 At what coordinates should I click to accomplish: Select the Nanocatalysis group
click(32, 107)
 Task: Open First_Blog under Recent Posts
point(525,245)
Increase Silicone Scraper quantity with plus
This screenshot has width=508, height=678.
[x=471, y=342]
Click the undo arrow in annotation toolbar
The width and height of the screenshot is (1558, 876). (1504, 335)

══════════

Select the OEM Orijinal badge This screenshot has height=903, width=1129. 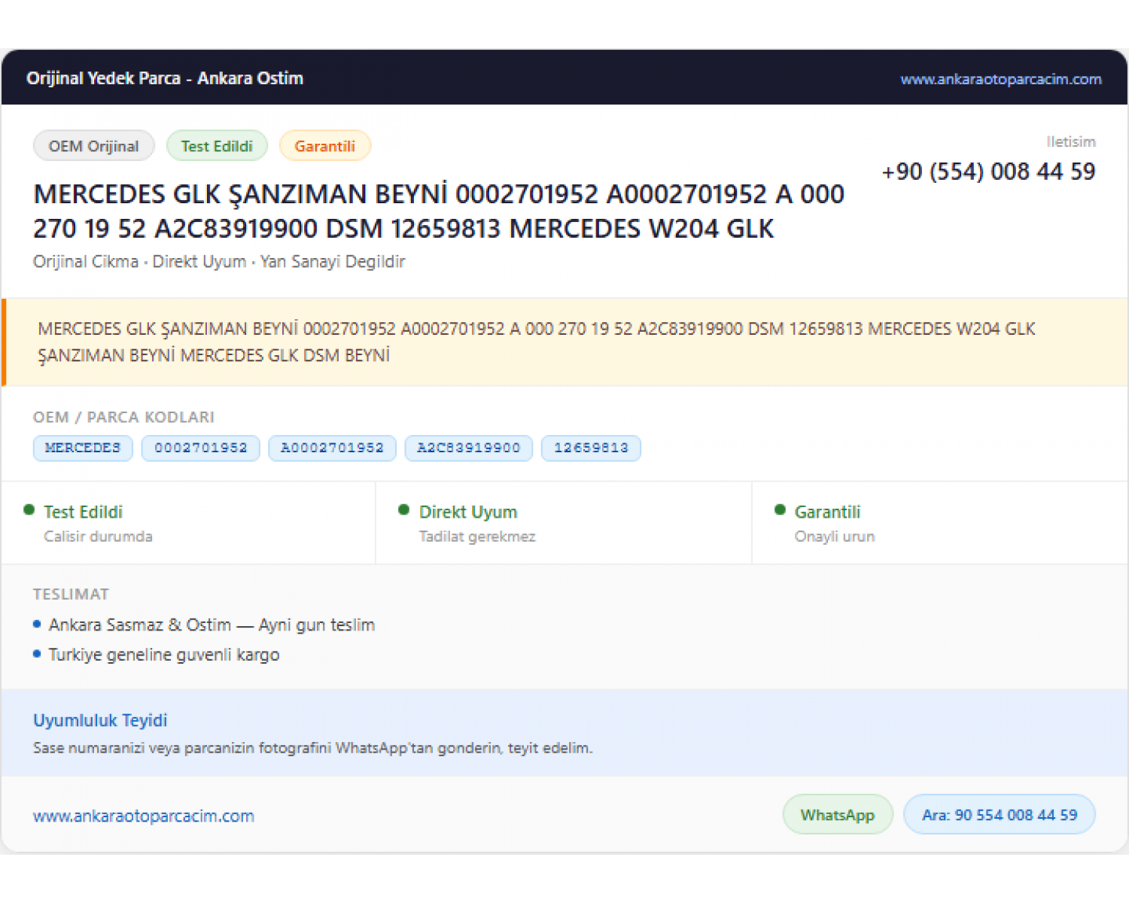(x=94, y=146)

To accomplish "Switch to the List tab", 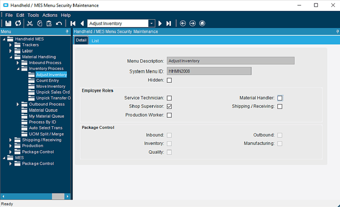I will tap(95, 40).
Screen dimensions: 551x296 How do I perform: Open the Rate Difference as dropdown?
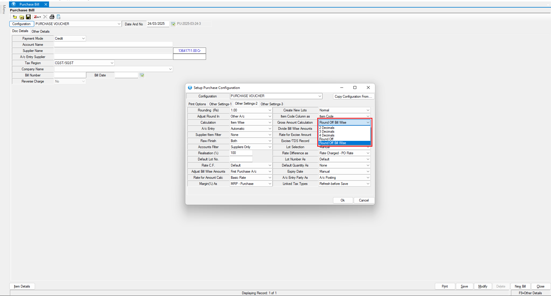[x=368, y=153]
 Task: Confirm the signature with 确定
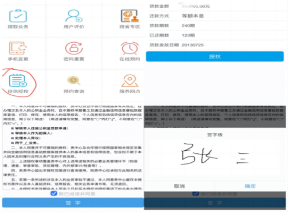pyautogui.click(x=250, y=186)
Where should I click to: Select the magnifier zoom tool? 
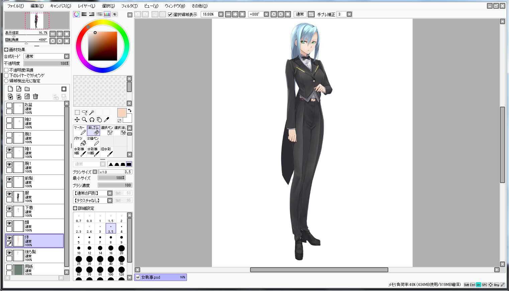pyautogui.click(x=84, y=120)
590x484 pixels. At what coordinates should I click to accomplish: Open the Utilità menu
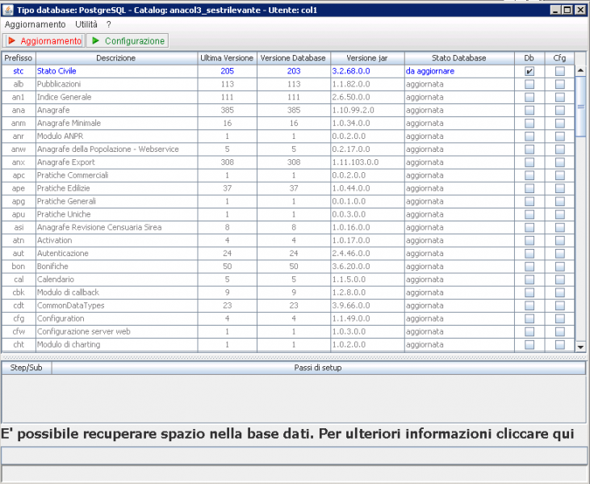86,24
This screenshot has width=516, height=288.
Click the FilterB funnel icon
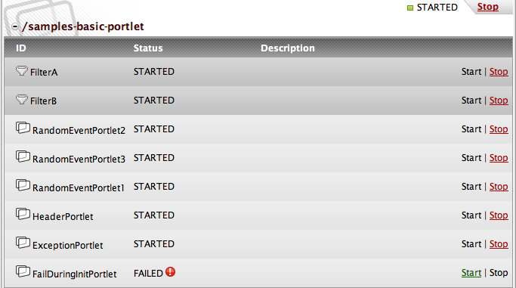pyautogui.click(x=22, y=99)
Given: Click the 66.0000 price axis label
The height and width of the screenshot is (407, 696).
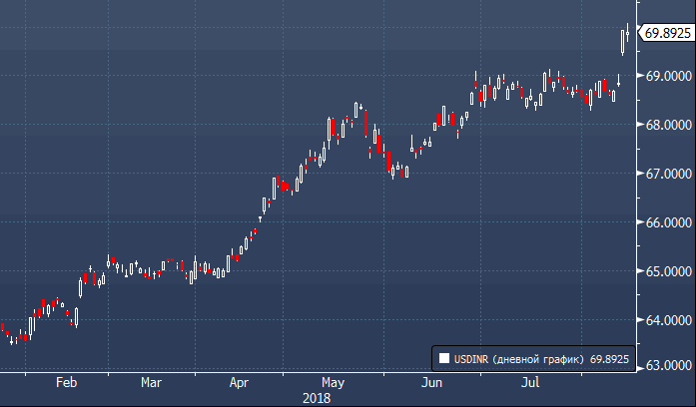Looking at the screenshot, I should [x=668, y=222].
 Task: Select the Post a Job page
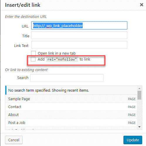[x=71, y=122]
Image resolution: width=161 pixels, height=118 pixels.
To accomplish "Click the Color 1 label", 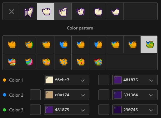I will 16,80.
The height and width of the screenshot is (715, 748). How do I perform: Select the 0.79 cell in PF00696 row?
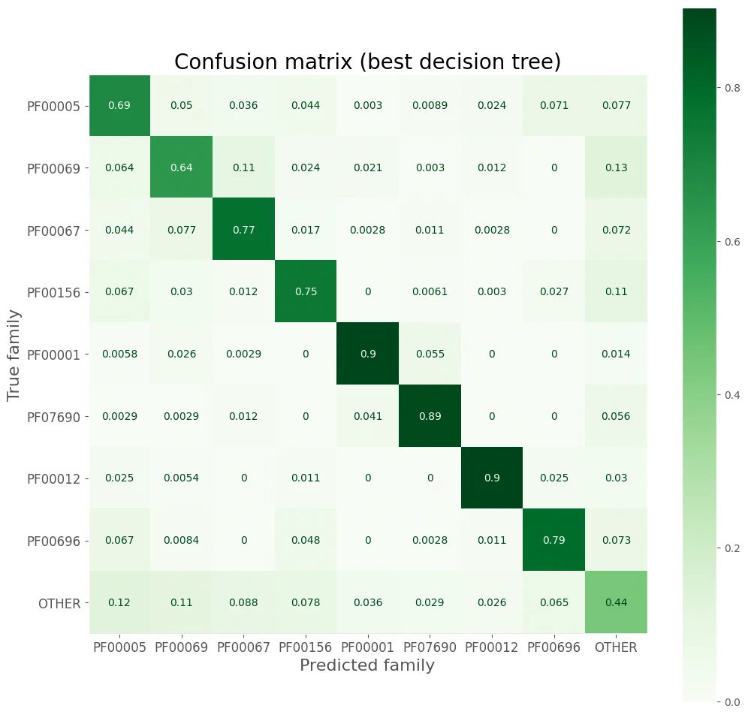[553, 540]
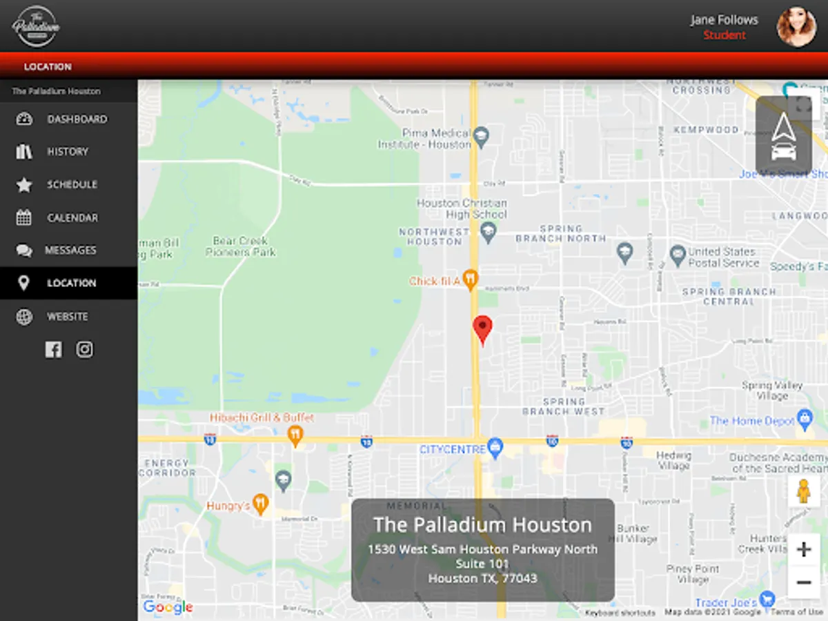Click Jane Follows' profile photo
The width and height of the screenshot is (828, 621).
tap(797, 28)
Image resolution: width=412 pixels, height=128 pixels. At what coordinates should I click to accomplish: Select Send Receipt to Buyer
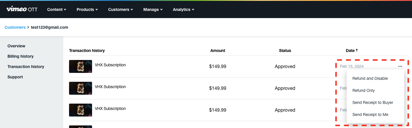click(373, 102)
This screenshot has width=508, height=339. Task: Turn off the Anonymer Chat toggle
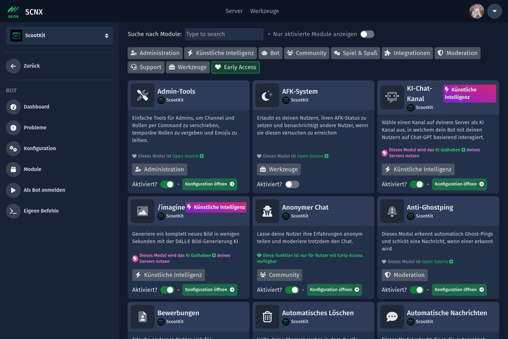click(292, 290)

══════════

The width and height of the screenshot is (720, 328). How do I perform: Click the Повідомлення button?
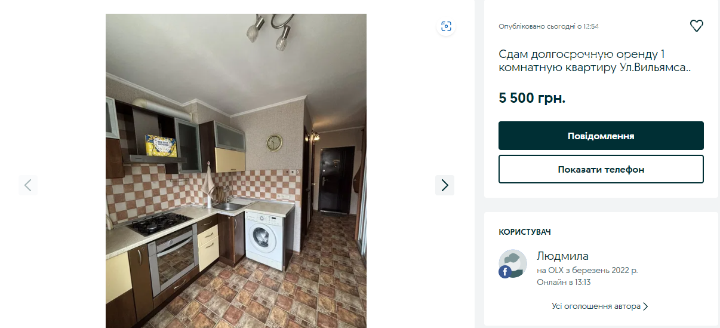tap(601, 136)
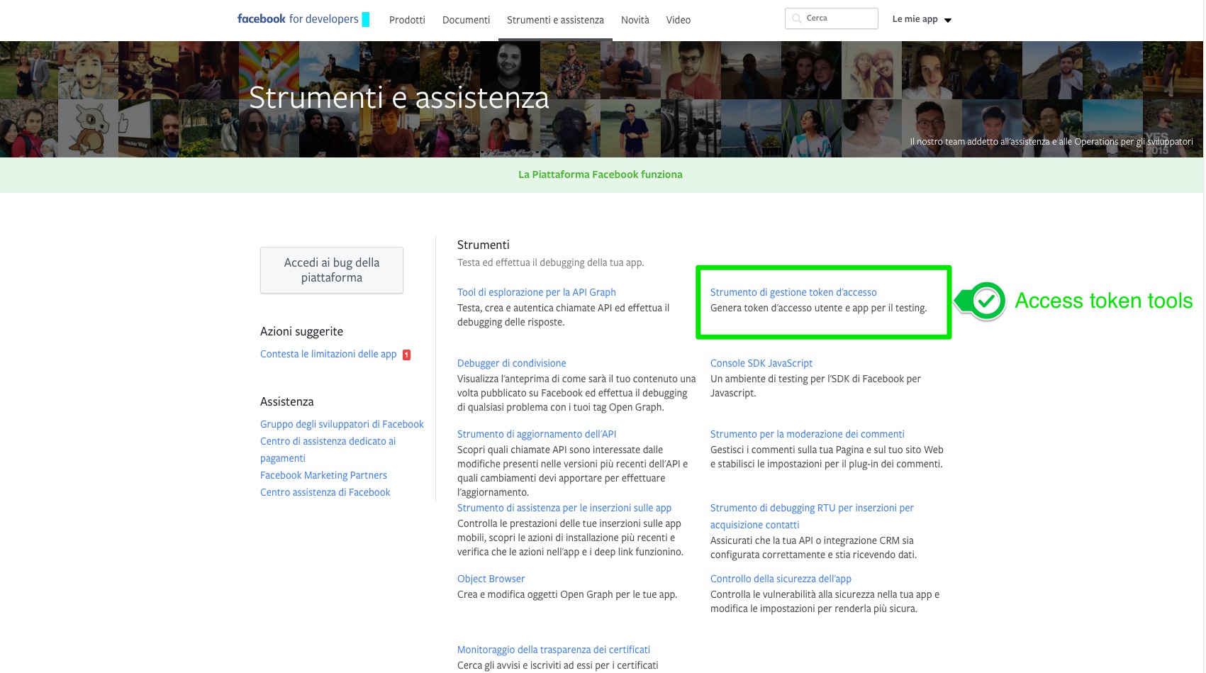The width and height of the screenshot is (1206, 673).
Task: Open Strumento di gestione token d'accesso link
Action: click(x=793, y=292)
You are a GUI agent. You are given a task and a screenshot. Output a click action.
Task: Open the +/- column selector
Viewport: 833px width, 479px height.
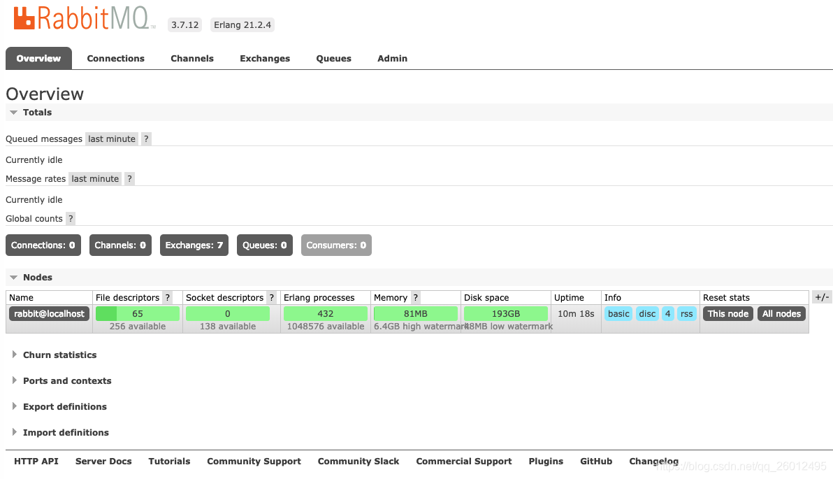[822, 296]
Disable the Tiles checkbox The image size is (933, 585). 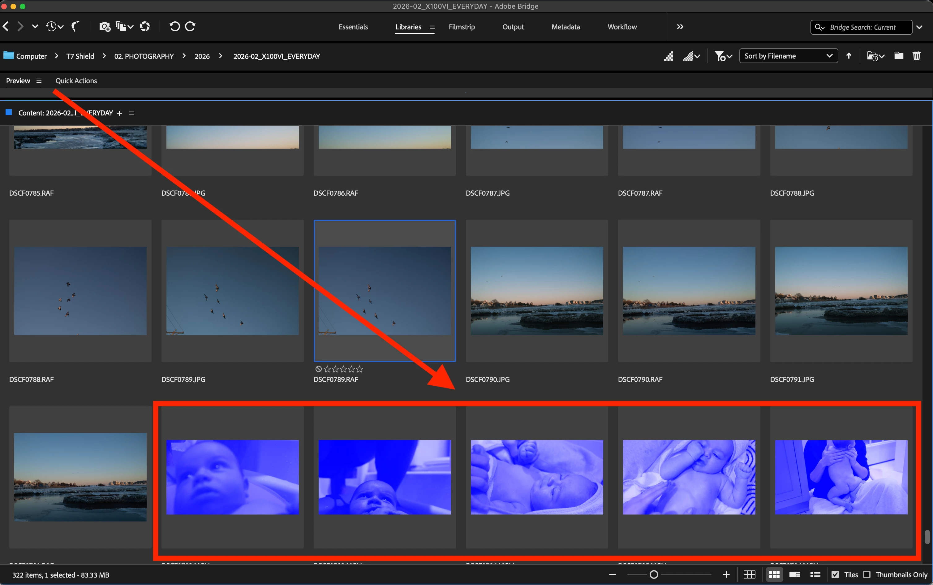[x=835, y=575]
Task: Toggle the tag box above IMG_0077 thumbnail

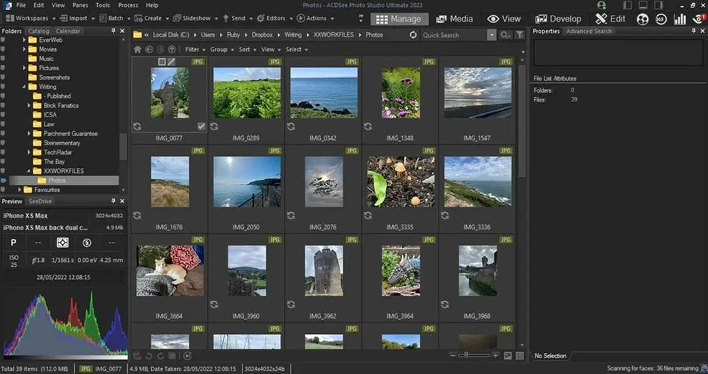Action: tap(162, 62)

══════════

§ Request
Count how many lines in the entries above contain the word "resolution", and reply with only that number.

§ Answer below
2